4. I hereby agree that any and all Intellectual Property is and shall be the exclusive property of the Oaktree Group for the Oaktree Group’s sole use. In addition, I acknowledge and agree that the investment performance of the funds and accounts managed by any member of the Oaktree Group is attributable to the efforts of the team of professionals of the Oaktree Group and not to the efforts of any single individual, and that, therefore, the performance records of the funds and accounts managed by any member of the Oaktree Group are and shall be the exclusive property of the Oaktree Group. I agree that I shall not use or disclose any Intellectual Property, including, without limitation, any of the performance records of the funds and accounts managed by any member of the Oaktree Group without the prior written consent of the Chairman of Oaktree, except in the ordinary course of my employment with any member of the Oaktree Group.

 

5. Without limiting the generality of the foregoing, any trade secrets of the Oaktree Group will be entitled to all of the protections and benefits under applicable law.

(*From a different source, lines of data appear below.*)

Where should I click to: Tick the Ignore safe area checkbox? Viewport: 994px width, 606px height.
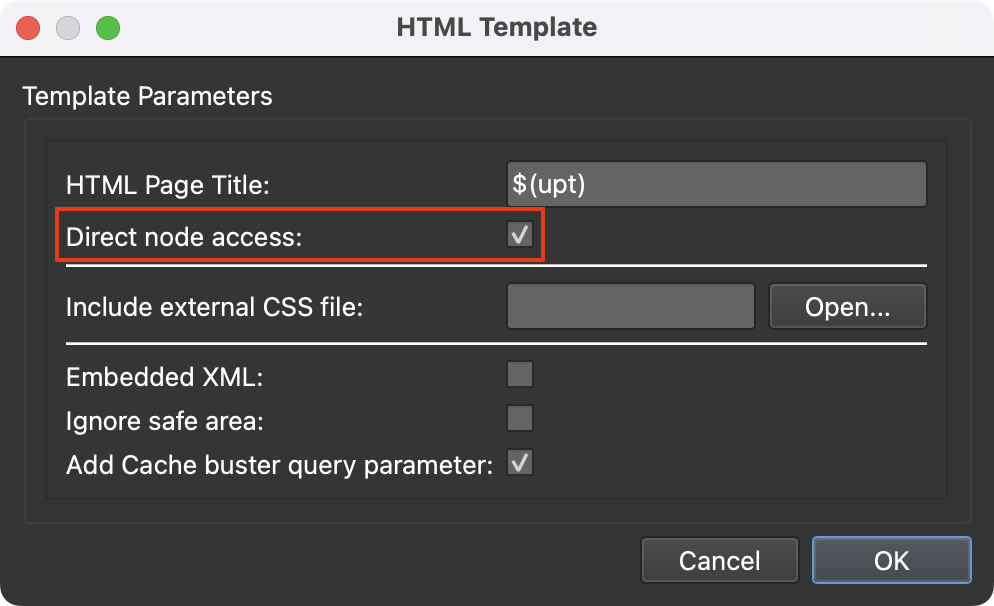point(520,419)
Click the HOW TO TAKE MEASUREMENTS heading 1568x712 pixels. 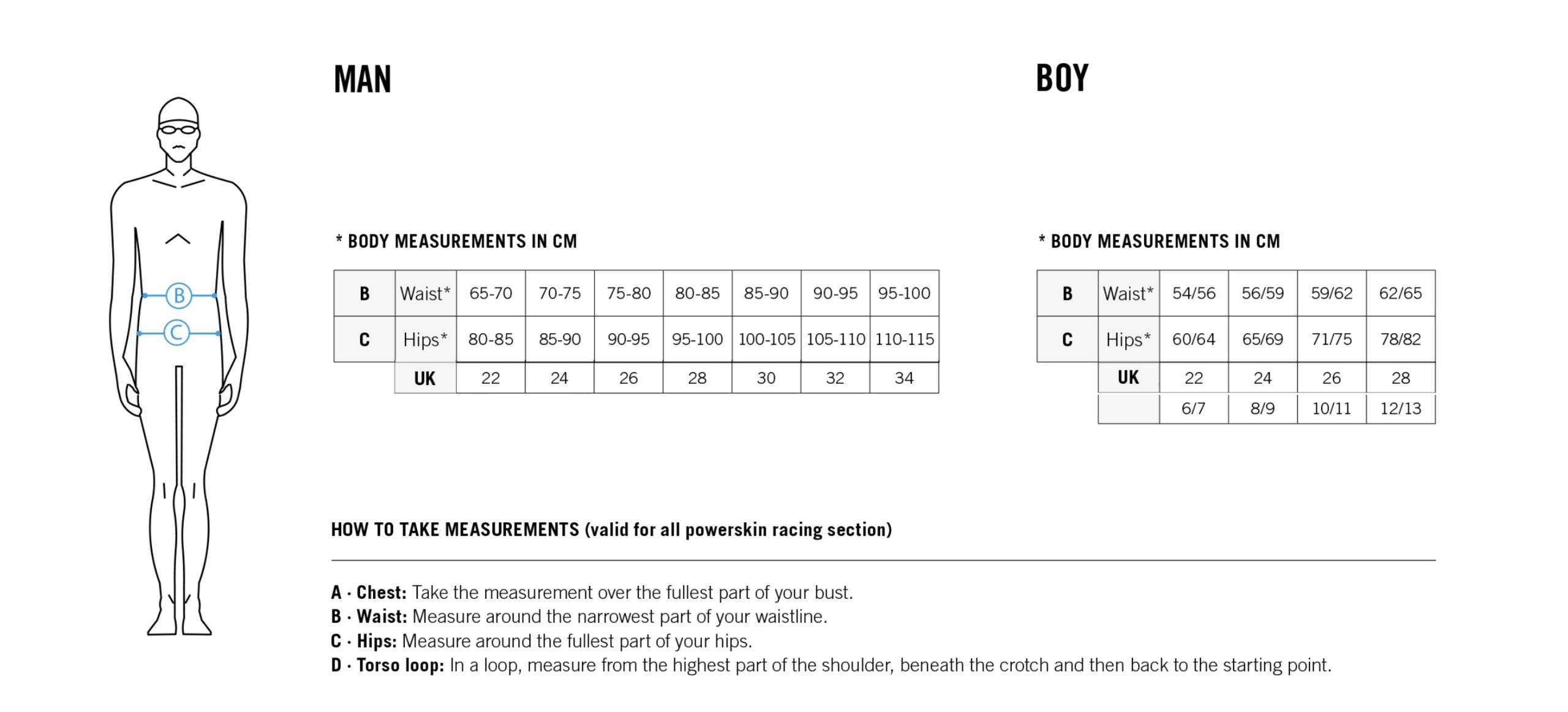(x=611, y=530)
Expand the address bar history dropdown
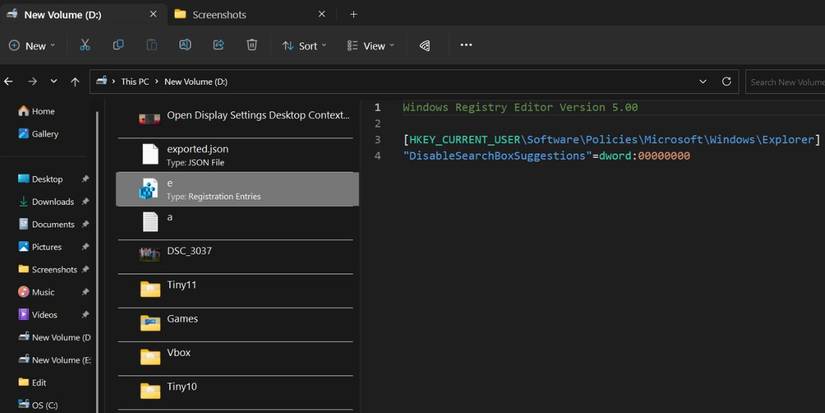The height and width of the screenshot is (413, 825). [704, 82]
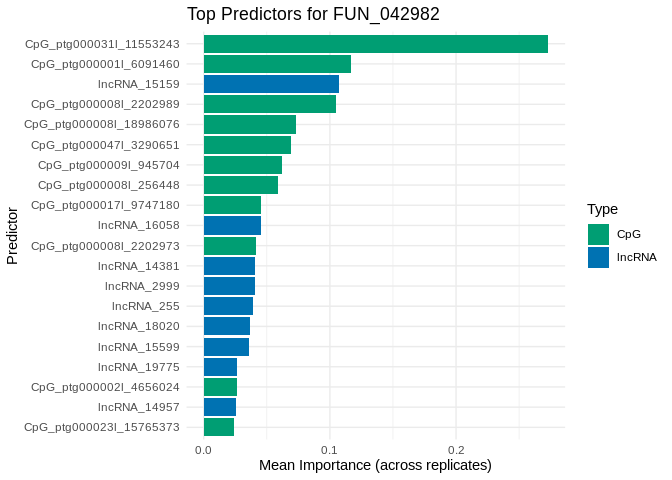Image resolution: width=672 pixels, height=480 pixels.
Task: Click the "Mean Importance (across replicates)" axis title
Action: tap(375, 466)
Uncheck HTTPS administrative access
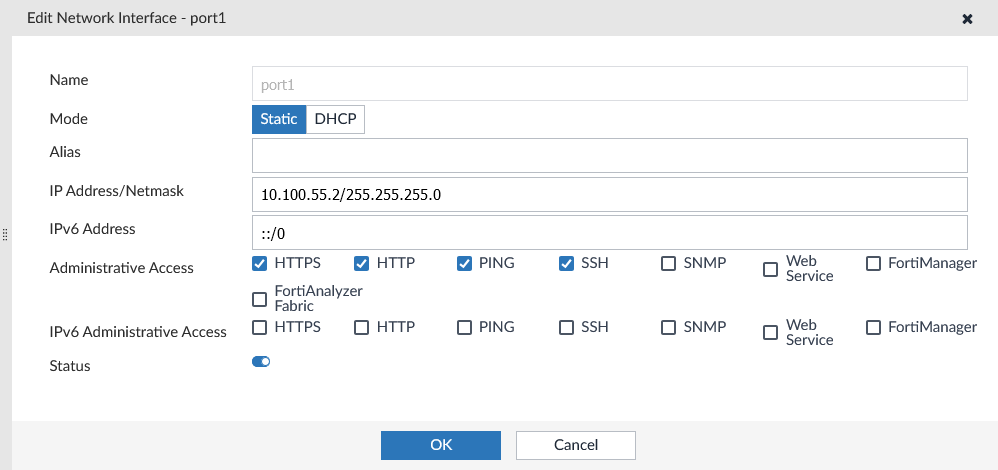 [260, 264]
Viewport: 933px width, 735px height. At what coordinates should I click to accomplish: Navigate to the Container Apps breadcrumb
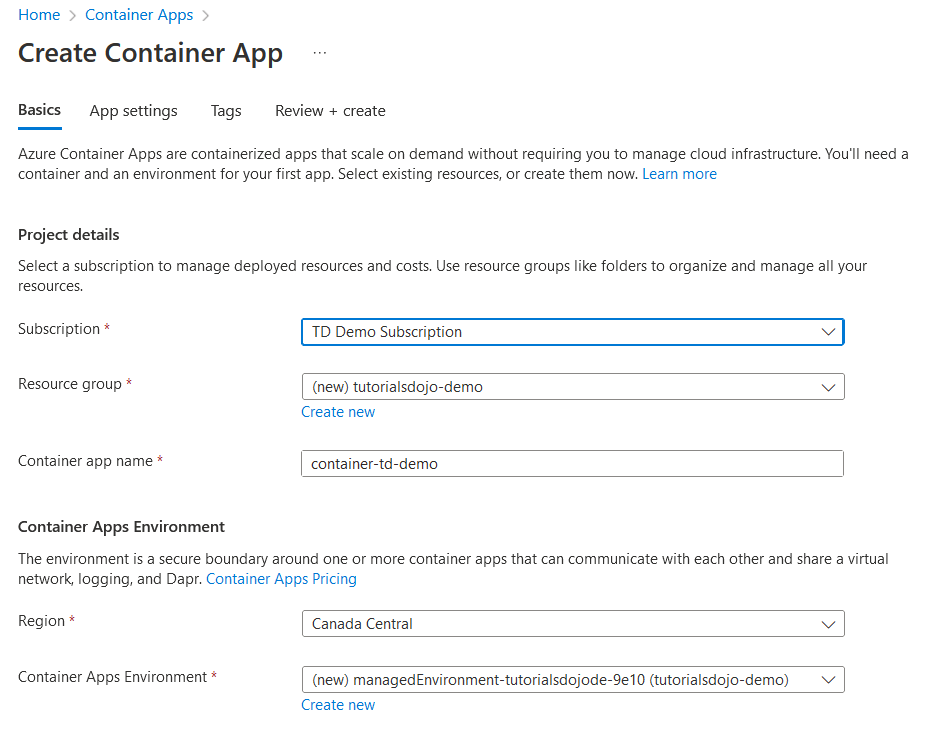(139, 15)
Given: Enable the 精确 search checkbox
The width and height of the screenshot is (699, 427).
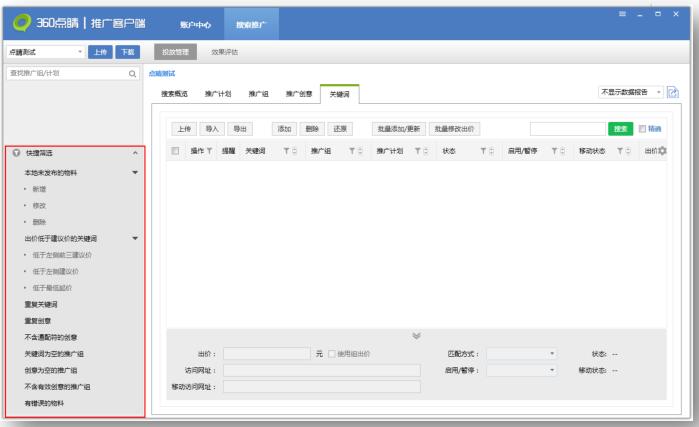Looking at the screenshot, I should tap(643, 129).
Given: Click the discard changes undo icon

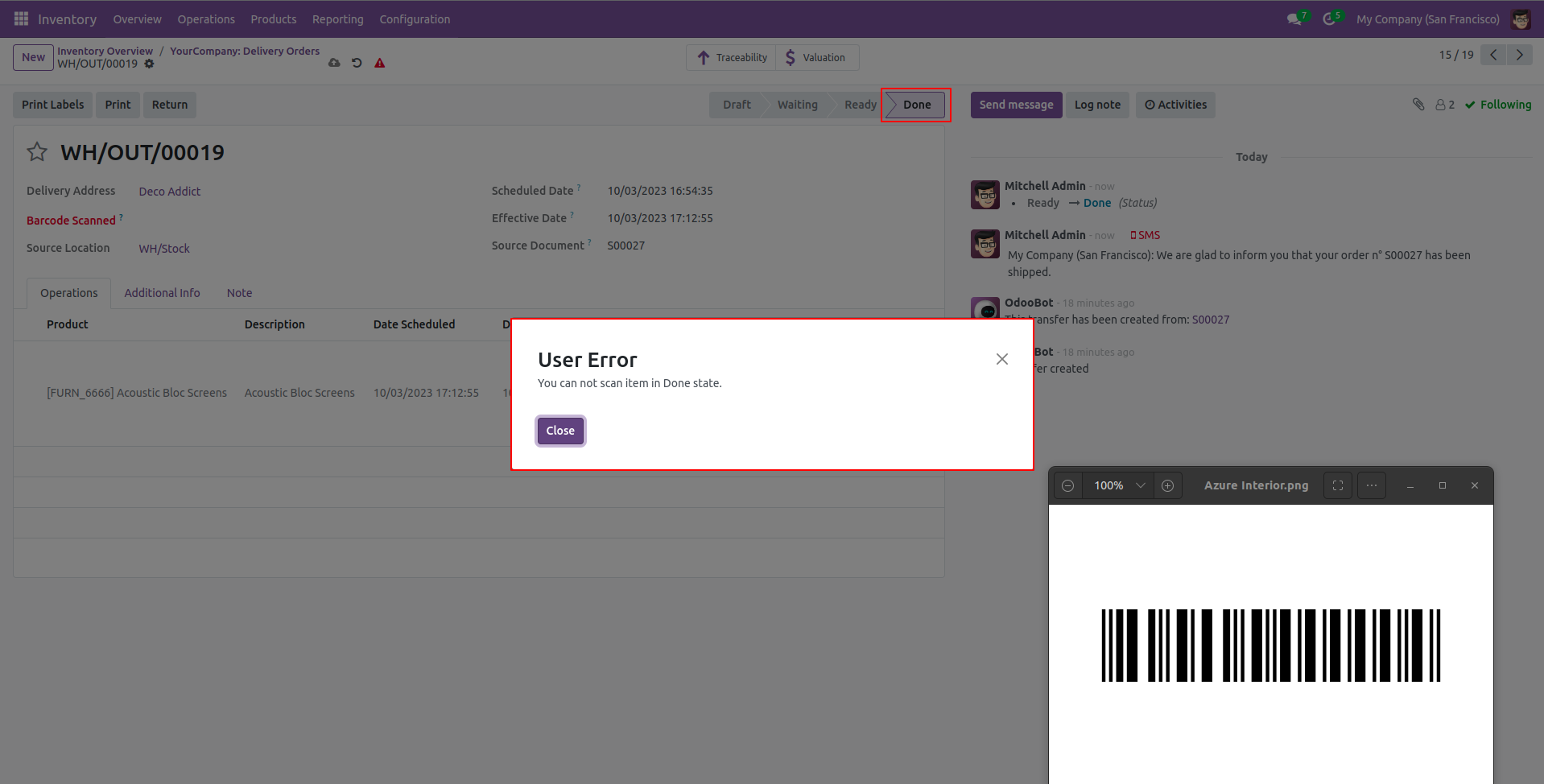Looking at the screenshot, I should tap(357, 63).
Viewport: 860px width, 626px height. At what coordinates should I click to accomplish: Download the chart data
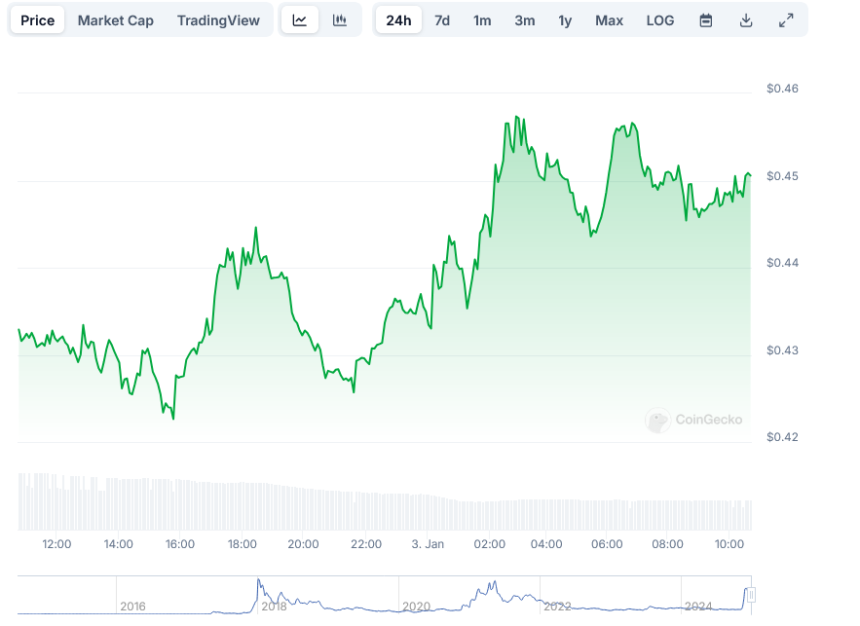pyautogui.click(x=746, y=20)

I acknowledge that (i) I may have had, and may have in the future, access to information that constitutes trade secrets but that has not been, and will not be, marked to indicate its status as such and (ii) the preparation of this Confidentiality Agreement constitutes reasonable efforts under the circumstances by the Oaktree Group to notify me of the existence of such trade secrets and to maintain the confidentiality of such trade secrets within the provisions of the Uniform Trade Secrets Act or other applicable law.

 

June 2012    Exhibit A


CONFIDENTIAL    LOGO

CONFIDENTIALITY AGREEMENT

 

6. For purposes of this Confidentiality Agreement, the following capitalized terms shall have the meanings set forth below:

(i) “Confidential Information” shall mean any information concerning the employees, organization, business or finances of any member of the Oaktree Group or any third party (including any client, investor, partner, portfolio company, customer, vendor or other person) with which a member of the Oaktree Group is engaged or conducts business, including business strategies, operating plans, acquisition strategies (including the identities of, and any other information concerning, possible acquisition candidates), financial information, valuations, analyses, investment performance, market analysis, acquisition terms and conditions, personnel, compensation and ownership information, know-how, customer lists and relationships, the identity of any client, investor, partner, portfolio company, customer vendor or any other third party, and supplier lists and relationships, as well as all other secret, confidential or proprietary information belonging to any member of the Oaktree Group; provided, however, that Confidential Information shall not include any information generally known to the public other than as a result of disclosure by me not permitted hereunder.

(ii) “Intellectual Property” shall mean (a) any and all investment or trading records, agreements or data; (b) any and all financial and other analytic models, records, data, methodologies or software; (c) any and all investment advisory contracts, fee schedules and investment performance data; (d) any and all investment agreements, limited partnership agreements, subscription agreements, private placement memorandums and other offering documents and materials; (e) any and all client, investor or vendor lists, records or contact data; (f) any and all other documents, records, materials, data, trade secrets and other incidents of any business carried on by any member of the Oaktree Group or learned, created, developed or carried on by any employee of any member of the Oaktree Group (in whatever form, including print, computer file, diskette or otherwise); and (g) all trade names, services marks and logos under which any member of the Oaktree Group does business, and any combinations or variations thereof and all related logos.